Berliner Polizei verfolgt Gedenken an Opfer des Faschismus als »Coronaparty«

antifa logoWie erst jetzt bekannt wurde, sehen sich Berliner GewerkschafterInnen Strafanzeigen der Polizei gegenüber, weil sie zum 75. Jahrestag der Befreiung vom Faschismus am 9. Mai eine stille Gedenkaktion durchführten. Wie das Lokalblatt »Berliner Woche« berichtet, standen die TeilnehmerInnen mit Mundschutz und Sicherheitsabstand auf dem Rathausvorplatz an der Müllerstraße im Stadtteil Wedding.

Insgesamt 15 Minuten lang zeigten 16 Gewerkschafter, Anwohner und Mitglieder der Stadtteilinitiative »mensch.müller« Zitate von Elise und Otto Hampel und legten Blumen an ihrem ehemaligen Wohnhaus nieder. »Die Polizei fand das so gut, dass sie sich gleich dazugesellte und unsere auf Abstand und Mundschutz bedachte Gedenkaktion wegen aktueller Coronamaßnahmen ohne Abstand und Mundschutz zur Coronaparty verwandelte«, heißt es in einer Stellungnahme der Organisatoren. »Auch waren sie so interessiert an uns, dass sie unsere Personalien aufnahmen.« Das habe länger gedauert als die Aktion selbst.

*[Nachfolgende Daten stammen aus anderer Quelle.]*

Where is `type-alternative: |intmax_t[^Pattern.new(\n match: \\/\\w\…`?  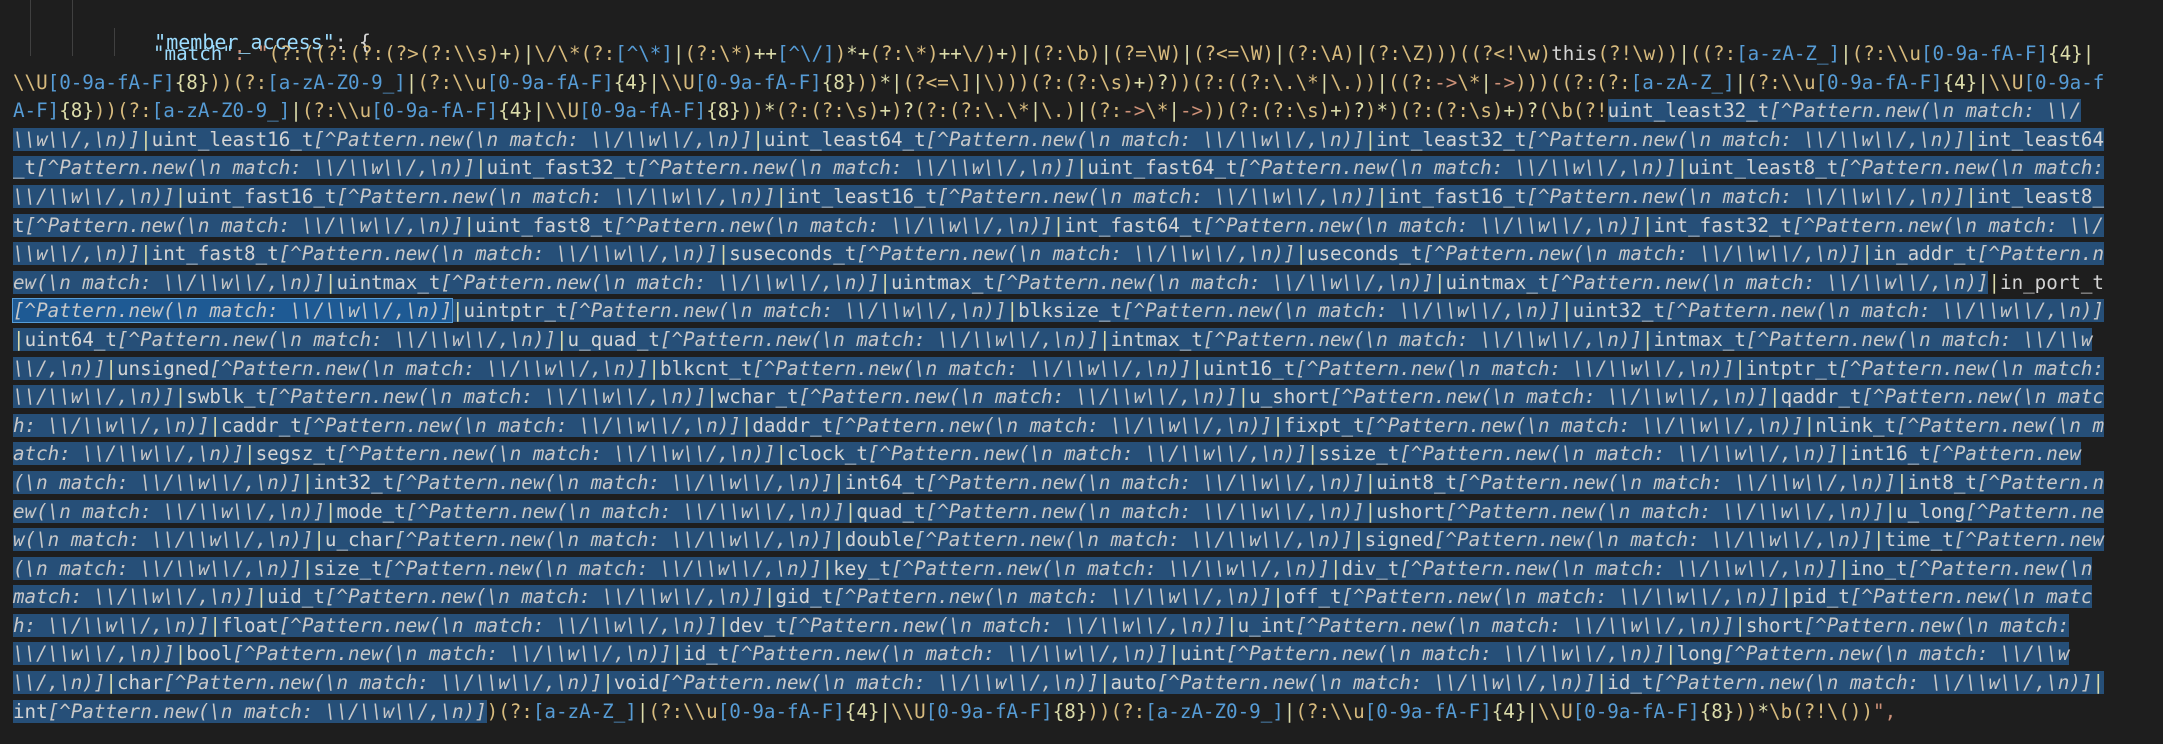 type-alternative: |intmax_t[^Pattern.new(\n match: \\/\\w\… is located at coordinates (1370, 339).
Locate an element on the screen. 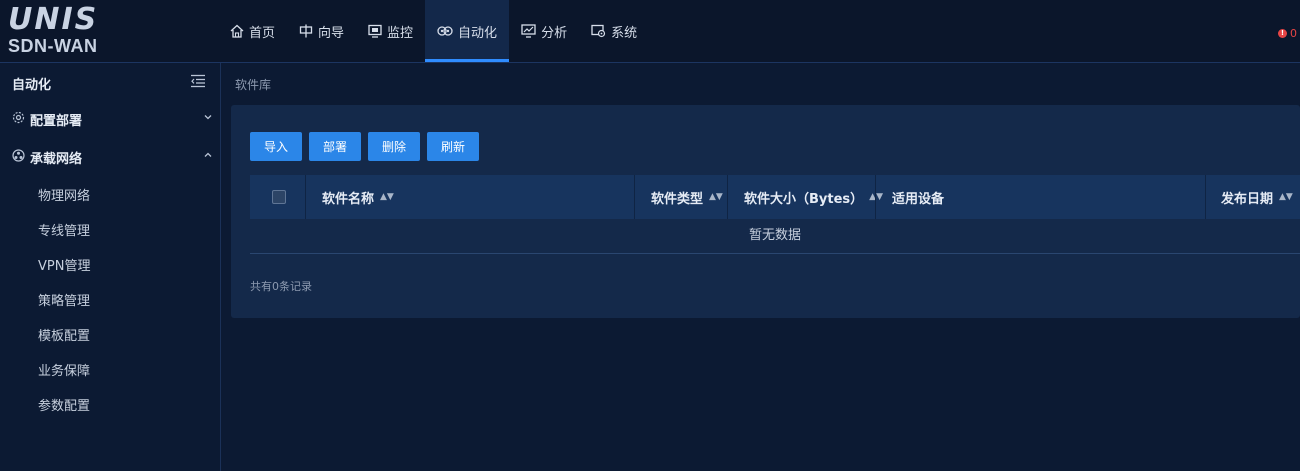 The image size is (1300, 471). main-nav: 首页 向导 监控 自动化 分析 系统 is located at coordinates (434, 31).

»Absurd und völlig maßlos« nennt Fabian Schmidt vom DGB-Bezirk Berlin-Brandenburg das Vorgehen der Polizei. Er hatte das stille Gedenken organisiert und sich den Beamten auch als Verantwortlicher zu erkennen gegeben. Er hatte drei Tage zuvor versucht, die Gedenkaktion bei der Versammlungsbehörde anzumelden und online alle Daten angegeben. Am nächsten Tag sei er von einem Beamten angerufen und informiert worden, dass die kleine Aktion keine Demonstration sei und deshalb nicht angemeldet werden müsse. Trotzdem wird gegen ihn nun wegen Verstoß gegen das Versammlungsgesetz und Hausfriedensbruch ermittelt, wie die »Berliner Woche« von der Pressestelle der Polizei erfuhr. Für ein paar Minuten Gedenken an die Nazipofer würden Antifaschisten behandelt wie Teilnehmer obskurer »Hygienedemos«, bei denen Parolen gegrölt werden und gepöbelt werde, so Schmidt.

Erst in der Nacht zum 29. April war die zum Gedenken an das Ehepaar Hampel errichtete Stele durch einen Anschlag beschädigt worden. Die über zwei Meter hohe Stele aus Glas, auf der die Künstlerin Ingeborg Lockemann den Original-Schriftzug einer Hampel-Postkarte gedruckt hatte, lag bis zum 13. Mai zerstört auf dem Rathausvorplatz. Anschließend wurde es abtransportiert, nach offiziellen Angaben, um repariert zu werden.